Change the permisssions to allow FUSE to access the mount point
~/project1$ chmod 755 mount_dir

The following command will mount your file system on directory mount_dir
~/project1$ ./cse121fs mount_dir

now you can use your file system as a normal file system (so ls, cd, cat commands work)

The following command un mounts the file system
~/project1$ fusermount -u mount_dir
~/project1$
    

Simplifications and Assumptions

In order to keep this project manageable, we're going to make several simplifying assumptions. First, we are not mounting a physical disk; instead, we'll be using a fixed-size file on the normal file system. You will "mount" your filesystem by reading the disk image file provided. This disk image is simply a flat file which will eventually contain all the metadata blocks and data blocks in your file system. As a result, there is no need to worry about the physical characteristics of a disk (seek time, latency, disk layout) that some of the earlier papers we read addressed. Instead, assume disk blocks are arranged in a linear order---i.e., block 3 is next to block 4. When testing your project we will, however, use the number of disk accesses and the distance between subsequent block numbers as a rough metric of your file system's performance.

For the purposes of this project, you do not need to worry about the buffer cache; the OS will maintain the buffer cache for you and you don't need to do anything extra in your file system. You can assume all disk image reads and writes are synchronous (the OS actually caches data blocks and delays writes to disk, but for the purposes of this project let's ignore this detail). Also, all directory paths will be absolute and there is no notion of a working directory. We will not concern ourselves with things like file ownership, protection bits, time stamps, and the like. You do, however, need to maintain file size information somewhere. Finally, the block size is fixed to be 512 bytes and filename/directory names are fixed, 28-byte character strings.

Interface to Raw Disk

You will be provided with the following interface to the raw mounted disk from which you will construct and access your file system.

int dread(int fd, int blocknum, char *buf)
Given a blocknum, dread() will read that block into the specified buffer 'buf'. More specifically, dread will read BLOCKSIZE (512) bytes of data from the address logical block number blocknum. fd is the file descriptor corresponding to the currently mounted disk image (you will only need to manage one disk image at a time). Thus, reads from the disk image only happen at the granularity of a block, simulating a real disk. Also, dread() is synchronous and will wait until the entire block is read and copied into buf before returning.

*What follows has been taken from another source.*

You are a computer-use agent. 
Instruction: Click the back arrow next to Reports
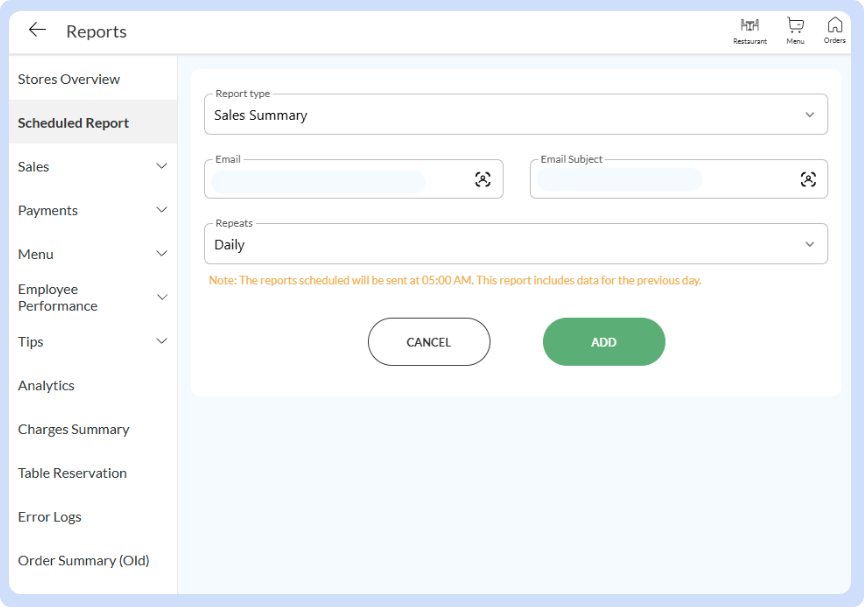coord(36,30)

int dwrite(int fd, int blocknum, const char *buf)
Given a block number, dwrite will write a block from buf to the disk image at location blocknum. dwrite() is guaranteed to be atomic and synchronous, so there is no need to worry about cases where blocks themselves are partially written. When implementing, be sure to keep in mind that at any time the file system might crash so be sure that at all times you are in an recoverable state. However you are guaranteed that crashes can only occur before or after a dwrite() call and not during.

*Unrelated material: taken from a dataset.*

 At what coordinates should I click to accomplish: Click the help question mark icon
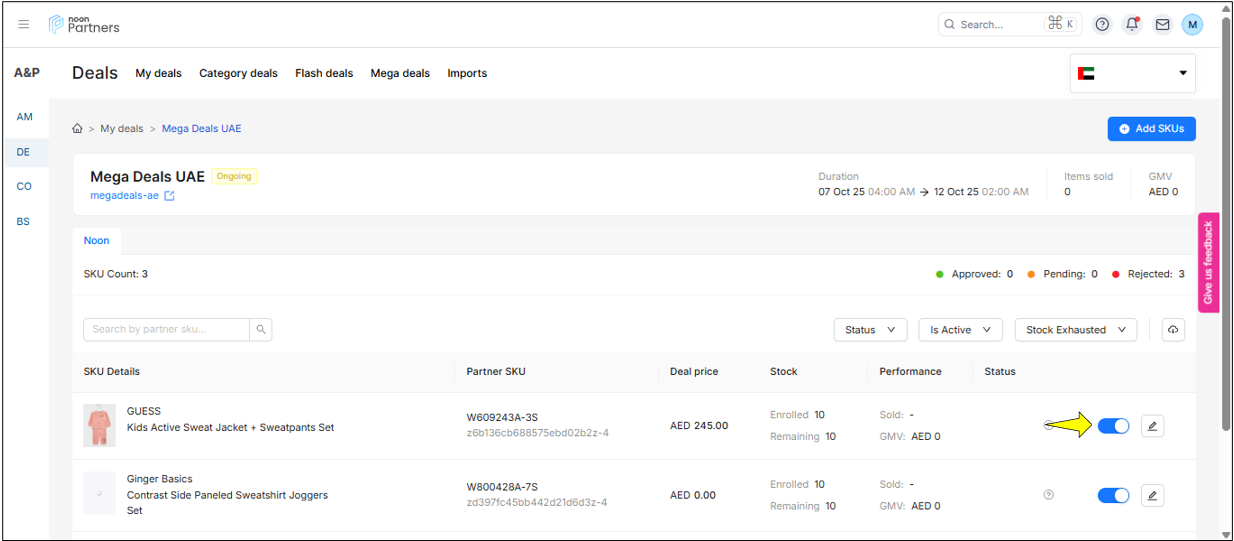pos(1102,25)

Both functions will return the number of bytes written (BLOCKSIZE) on success and -1 on failure. Your code does not need to handle failure; it may simply exit with an error message (e.g., "your disk image crashed").

Formatting the Filesystem

Before mounting a file system for the first time, you need to initialize the raw disk (in our case disk file). You will write another program that writes the super block information onto the disk file before using this file as a raw disk (essentially you are "formatting" the disk partition to be used as a file system). What you write into the super block depends on how you design your file system, generally you would like to write some information about file system such as where the location of root directory or other meta data.

Filesystem API

The following is the API you are required to implement using the interface described above. When designing your file system, keep in mind that "crashes" may occur on any I/O operation and, like the papers read in class, your filesystem must always be in a stable and consistent state. We will simulate crashes by modifying dread() and dwrite() to occasionally stop the execution of your program either before or after they complete. We will then ask your code to re-mount the disk image in the state it was left in at the time of the "crash."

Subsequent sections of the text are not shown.